*WORK ORDER:* Only the lines from the one containing "Instruction: Open the reply" to the end of the data are wanted; print them exactly as they appear.

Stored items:
■ ■ ■

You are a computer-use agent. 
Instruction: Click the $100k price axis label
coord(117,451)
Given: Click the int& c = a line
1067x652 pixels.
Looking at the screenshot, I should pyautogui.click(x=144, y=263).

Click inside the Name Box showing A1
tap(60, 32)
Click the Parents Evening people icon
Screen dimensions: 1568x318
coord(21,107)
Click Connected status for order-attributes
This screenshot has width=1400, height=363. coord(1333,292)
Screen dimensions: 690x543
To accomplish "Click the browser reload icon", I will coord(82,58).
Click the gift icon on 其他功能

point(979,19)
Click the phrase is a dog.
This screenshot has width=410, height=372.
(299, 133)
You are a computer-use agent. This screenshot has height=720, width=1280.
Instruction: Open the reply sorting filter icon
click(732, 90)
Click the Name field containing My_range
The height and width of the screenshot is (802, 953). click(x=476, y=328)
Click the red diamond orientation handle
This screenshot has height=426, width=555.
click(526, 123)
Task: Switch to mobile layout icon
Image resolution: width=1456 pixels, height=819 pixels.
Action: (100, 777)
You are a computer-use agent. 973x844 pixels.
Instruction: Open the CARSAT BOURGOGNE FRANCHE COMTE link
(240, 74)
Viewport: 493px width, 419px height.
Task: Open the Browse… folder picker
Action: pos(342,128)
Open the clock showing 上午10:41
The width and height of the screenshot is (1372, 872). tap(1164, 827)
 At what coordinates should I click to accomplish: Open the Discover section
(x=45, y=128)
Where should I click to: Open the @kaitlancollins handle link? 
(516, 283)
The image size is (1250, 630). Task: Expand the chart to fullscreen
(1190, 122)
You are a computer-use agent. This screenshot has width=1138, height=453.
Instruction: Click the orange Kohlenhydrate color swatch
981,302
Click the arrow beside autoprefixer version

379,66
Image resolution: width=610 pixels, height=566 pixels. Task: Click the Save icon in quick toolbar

■ ■ ■

*ANSWER FOR THE TASK:*
Instruction: Open the reply sorting filter icon
click(732, 90)
Click the Name field containing My_range
The height and width of the screenshot is (802, 953). click(x=476, y=328)
Click the red diamond orientation handle
This screenshot has height=426, width=555.
click(526, 123)
Task: Switch to mobile layout icon
Image resolution: width=1456 pixels, height=819 pixels.
Action: (100, 777)
You are a computer-use agent. 973x844 pixels.
Instruction: Open the CARSAT BOURGOGNE FRANCHE COMTE link
(240, 74)
Viewport: 493px width, 419px height.
Task: Open the Browse… folder picker
Action: pos(342,128)
Open the clock showing 上午10:41
The width and height of the screenshot is (1372, 872). tap(1164, 827)
 At what coordinates should I click to accomplish: Open the Discover section
(x=45, y=128)
Where should I click to: Open the @kaitlancollins handle link? 
(516, 283)
The image size is (1250, 630). Task: Expand the chart to fullscreen
(1190, 122)
You are a computer-use agent. This screenshot has width=1138, height=453.
Instruction: Click the orange Kohlenhydrate color swatch
981,302
Click the arrow beside autoprefixer version

379,66
Image resolution: width=610 pixels, height=566 pixels. Task: Click the Save icon in quick toolbar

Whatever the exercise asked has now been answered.